[Request]: Reproduce the rows below, changing "GUI agent" to "web agent" wherever it appears and keeping everything else the same.

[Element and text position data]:
-.-.-

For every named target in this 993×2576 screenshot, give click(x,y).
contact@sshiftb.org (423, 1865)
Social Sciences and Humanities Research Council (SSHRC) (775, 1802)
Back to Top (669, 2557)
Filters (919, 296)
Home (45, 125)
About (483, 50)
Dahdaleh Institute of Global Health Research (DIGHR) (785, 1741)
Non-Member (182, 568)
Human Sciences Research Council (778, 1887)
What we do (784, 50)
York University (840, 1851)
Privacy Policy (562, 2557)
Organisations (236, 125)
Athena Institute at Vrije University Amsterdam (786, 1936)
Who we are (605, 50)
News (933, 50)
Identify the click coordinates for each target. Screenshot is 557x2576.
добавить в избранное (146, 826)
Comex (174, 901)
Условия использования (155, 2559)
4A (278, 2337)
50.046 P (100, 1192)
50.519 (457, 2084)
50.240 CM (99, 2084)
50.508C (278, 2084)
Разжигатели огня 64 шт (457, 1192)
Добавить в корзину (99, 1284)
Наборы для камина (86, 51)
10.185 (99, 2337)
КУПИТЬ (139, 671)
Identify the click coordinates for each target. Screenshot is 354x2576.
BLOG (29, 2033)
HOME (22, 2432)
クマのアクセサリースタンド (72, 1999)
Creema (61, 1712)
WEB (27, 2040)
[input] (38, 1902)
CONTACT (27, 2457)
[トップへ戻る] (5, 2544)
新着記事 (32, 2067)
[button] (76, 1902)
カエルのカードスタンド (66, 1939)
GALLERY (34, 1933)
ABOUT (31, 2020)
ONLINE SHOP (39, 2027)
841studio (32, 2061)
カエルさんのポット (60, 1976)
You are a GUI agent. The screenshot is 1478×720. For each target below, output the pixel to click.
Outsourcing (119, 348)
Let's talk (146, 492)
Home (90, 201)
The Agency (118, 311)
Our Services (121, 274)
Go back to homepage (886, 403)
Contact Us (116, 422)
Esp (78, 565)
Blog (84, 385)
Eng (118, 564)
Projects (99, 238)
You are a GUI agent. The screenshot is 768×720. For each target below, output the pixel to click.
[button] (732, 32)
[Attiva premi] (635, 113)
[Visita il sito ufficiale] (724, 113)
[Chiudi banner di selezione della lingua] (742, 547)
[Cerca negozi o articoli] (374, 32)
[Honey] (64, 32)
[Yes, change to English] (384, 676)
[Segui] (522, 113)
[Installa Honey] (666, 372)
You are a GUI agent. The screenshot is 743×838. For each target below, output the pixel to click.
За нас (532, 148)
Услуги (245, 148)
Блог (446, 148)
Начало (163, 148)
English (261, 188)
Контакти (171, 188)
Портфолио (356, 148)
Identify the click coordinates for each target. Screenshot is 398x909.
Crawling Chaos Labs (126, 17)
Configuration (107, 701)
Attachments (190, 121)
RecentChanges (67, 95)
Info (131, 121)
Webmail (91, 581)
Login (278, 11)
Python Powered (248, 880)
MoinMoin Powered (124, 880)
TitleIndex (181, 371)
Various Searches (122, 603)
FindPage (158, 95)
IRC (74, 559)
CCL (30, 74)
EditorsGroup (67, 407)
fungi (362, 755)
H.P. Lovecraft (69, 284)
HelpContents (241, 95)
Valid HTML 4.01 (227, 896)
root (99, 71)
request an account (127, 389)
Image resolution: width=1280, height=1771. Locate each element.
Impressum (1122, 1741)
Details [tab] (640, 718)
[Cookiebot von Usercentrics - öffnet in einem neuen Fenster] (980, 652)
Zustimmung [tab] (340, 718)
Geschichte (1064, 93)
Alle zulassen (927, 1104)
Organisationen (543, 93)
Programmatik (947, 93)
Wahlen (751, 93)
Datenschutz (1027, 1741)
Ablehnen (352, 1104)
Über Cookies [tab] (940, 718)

-.-.-

[Complete output]:
For every named target in this 993×2576 screenshot, give click(x,y).
contact@sshiftb.org (423, 1865)
Social Sciences and Humanities Research Council (SSHRC) (775, 1802)
Back to Top (669, 2557)
Filters (919, 296)
Home (45, 125)
About (483, 50)
Dahdaleh Institute of Global Health Research (DIGHR) (785, 1741)
Non-Member (182, 568)
Human Sciences Research Council (778, 1887)
What we do (784, 50)
York University (840, 1851)
Privacy Policy (562, 2557)
Organisations (236, 125)
Athena Institute at Vrije University Amsterdam (786, 1936)
Who we are (605, 50)
News (933, 50)
Identify the click coordinates for each target. Screenshot is 557x2576.
добавить в избранное (146, 826)
Comex (174, 901)
Условия использования (155, 2559)
4A (278, 2337)
50.046 P (100, 1192)
50.519 (457, 2084)
50.240 CM (99, 2084)
50.508C (278, 2084)
Разжигатели огня 64 шт (457, 1192)
Добавить в корзину (99, 1284)
Наборы для камина (86, 51)
10.185 (99, 2337)
КУПИТЬ (139, 671)
Identify the click coordinates for each target. Screenshot is 354x2576.
BLOG (29, 2033)
HOME (22, 2432)
クマのアクセサリースタンド (72, 1999)
Creema (61, 1712)
WEB (27, 2040)
[input] (38, 1902)
CONTACT (27, 2457)
[トップへ戻る] (5, 2544)
新着記事 (32, 2067)
[button] (76, 1902)
カエルのカードスタンド (66, 1939)
GALLERY (34, 1933)
ABOUT (31, 2020)
ONLINE SHOP (39, 2027)
841studio (32, 2061)
カエルさんのポット (60, 1976)
You are a web agent. The screenshot is 1478×720. For each target below, output the pixel to click.
Outsourcing (119, 348)
Let's talk (146, 492)
Home (90, 201)
The Agency (118, 311)
Our Services (121, 274)
Go back to homepage (886, 403)
Contact Us (116, 422)
Esp (78, 565)
Blog (84, 385)
Eng (118, 564)
Projects (99, 238)
You are a web agent. The screenshot is 768×720. For each target below, output the pixel to click.
[button] (732, 32)
[Attiva premi] (635, 113)
[Visita il sito ufficiale] (724, 113)
[Chiudi banner di selezione della lingua] (742, 547)
[Cerca negozi o articoli] (374, 32)
[Honey] (64, 32)
[Yes, change to English] (384, 676)
[Segui] (522, 113)
[Installa Honey] (666, 372)
You are a web agent. The screenshot is 743×838. For each target below, output the pixel to click.
За нас (532, 148)
Услуги (245, 148)
Блог (446, 148)
Начало (163, 148)
English (261, 188)
Контакти (171, 188)
Портфолио (356, 148)
Identify the click coordinates for each target. Screenshot is 398x909.
Crawling Chaos Labs (126, 17)
Configuration (107, 701)
Attachments (190, 121)
RecentChanges (67, 95)
Info (131, 121)
Webmail (91, 581)
Login (278, 11)
Python Powered (248, 880)
MoinMoin Powered (124, 880)
TitleIndex (181, 371)
Various Searches (122, 603)
FindPage (158, 95)
IRC (74, 559)
CCL (30, 74)
EditorsGroup (67, 407)
fungi (362, 755)
H.P. Lovecraft (69, 284)
HelpContents (241, 95)
Valid HTML 4.01 (227, 896)
root (99, 71)
request an account (127, 389)
Image resolution: width=1280, height=1771. Locate each element.
Impressum (1122, 1741)
Details [tab] (640, 718)
[Cookiebot von Usercentrics - öffnet in einem neuen Fenster] (980, 652)
Zustimmung [tab] (340, 718)
Geschichte (1064, 93)
Alle zulassen (927, 1104)
Organisationen (543, 93)
Programmatik (947, 93)
Wahlen (751, 93)
Datenschutz (1027, 1741)
Ablehnen (352, 1104)
Über Cookies [tab] (940, 718)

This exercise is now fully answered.